(BRIEF): Would you restate all of the entries verbatim, minus any images?

(INPUT):
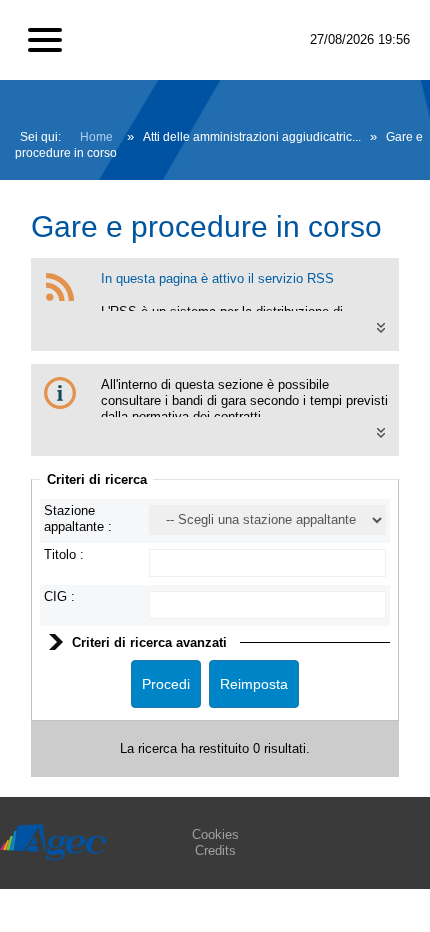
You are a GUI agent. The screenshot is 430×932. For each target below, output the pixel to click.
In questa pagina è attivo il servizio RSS (217, 278)
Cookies (215, 834)
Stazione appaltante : (78, 518)
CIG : (59, 596)
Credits (215, 850)
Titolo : (64, 554)
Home (96, 137)
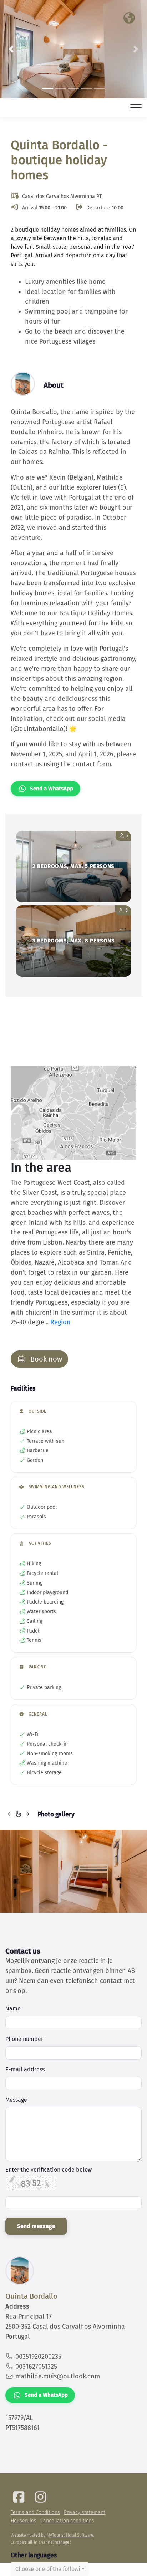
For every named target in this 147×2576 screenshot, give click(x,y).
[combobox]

(SOLVED PROBLEM):
You are a GUI agent. The screenshot is 430×932. For each target below, output the pixel to click.
In questa pagina è attivo il servizio RSS (217, 278)
Cookies (215, 834)
Stazione appaltante : (78, 518)
CIG : (59, 596)
Credits (215, 850)
Titolo : (64, 554)
Home (96, 137)
For every named target in this 147×2576 screenshot, give click(x,y).
[combobox]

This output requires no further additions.